McNealy tees off at Symantec event

Sun chairman takes swings at Symantec customers, literally, and talks up green technologies for data centers.

Joris Evers Staff Writer, CNET News.com
Joris Evers covers security.
Joris Evers
2 min read
SAN FRANCISCO--Scott McNealy isn't CEO of Sun Microsystems anymore, but that doesn't mean he has more free time to play golf.

So McNealy hit a few balls from the stage of Symantec's Vision conference here, straight into the audience. His keynote address on the second day of the event was one of the Sun chairman's first public appearances since the changes at the helm of the Santa Clara, Calif., company.

"Jonathan is working me pretty hard," McNealy said, referring to Jonathan Schwartz, who ascended to the top seat late last month. "Turns out that I work for him for 89 days of the quarter, and he only works for me for one day....He's got me strapped to an airplane seat."


McNealy teed off to start his speech evangelizing Sun's products and vision to a hall filled with Symantec enterprise customers. "Now that I am not a CEO, and I don't have to do that Sarbanes-Oxley thing, I look a little further out," he said.

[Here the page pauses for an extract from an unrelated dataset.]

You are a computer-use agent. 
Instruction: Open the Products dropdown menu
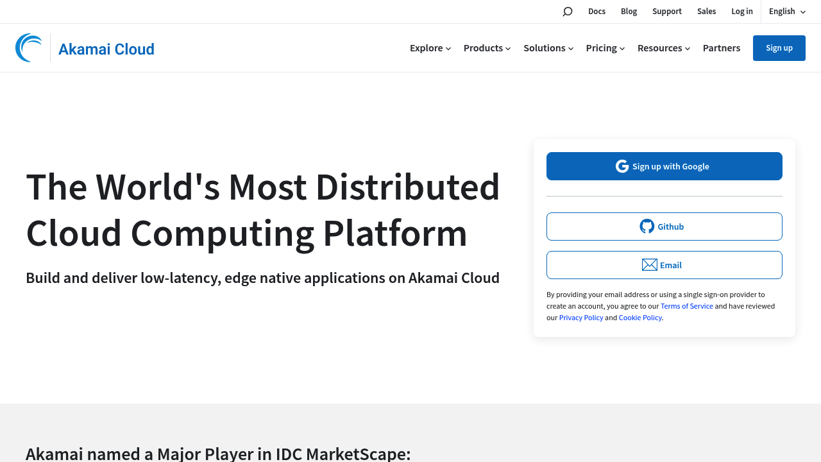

"We're moving out of the Ice Age, the Stone Age, the Iron Age, the Industrial Age, the Information Age, and we're moving into what we call the Participation Age," McNealy said. And in that age of participation, everybody is creating data and communicating. Sun strives to be a key part of enabling that in the data center.

"We have a very clear mission at Sun, and that is to outfit your data center to allow your organization to create that participation community," he said. "If you have a data center, we don't want to own the floor, the ceiling or the walls; we want to own everything inside of it....Best of breed is the driver of complexity."

Symantec, in a similar vein, has been touting total protection, as it seeks to become a single-source supplier for management of data centers and protection of data and of online transactions. Sun and Symantec have hundreds of joined customers and Sun sells $150 million worth of Symantec products each year, McNealy said.

McNealy touted Sun's efforts to build products that are energy efficient and can help save companies on costs, such as cooling, related to running their data centers. Two of the balls he hit, bearing his signature, are good for a Sun Fire T2000 server. McNealy pitched the CoolThreads technology in the server: "You can even touch it when it is running."

And to the enjoyment of the audience, he gave away a few more one-liners: "If you think we have a global-warming problem, turn on a Dell computer for 6 billion people tomorrow. We'll all be standing knee-deep in water here. I am glad I am standing on a stage."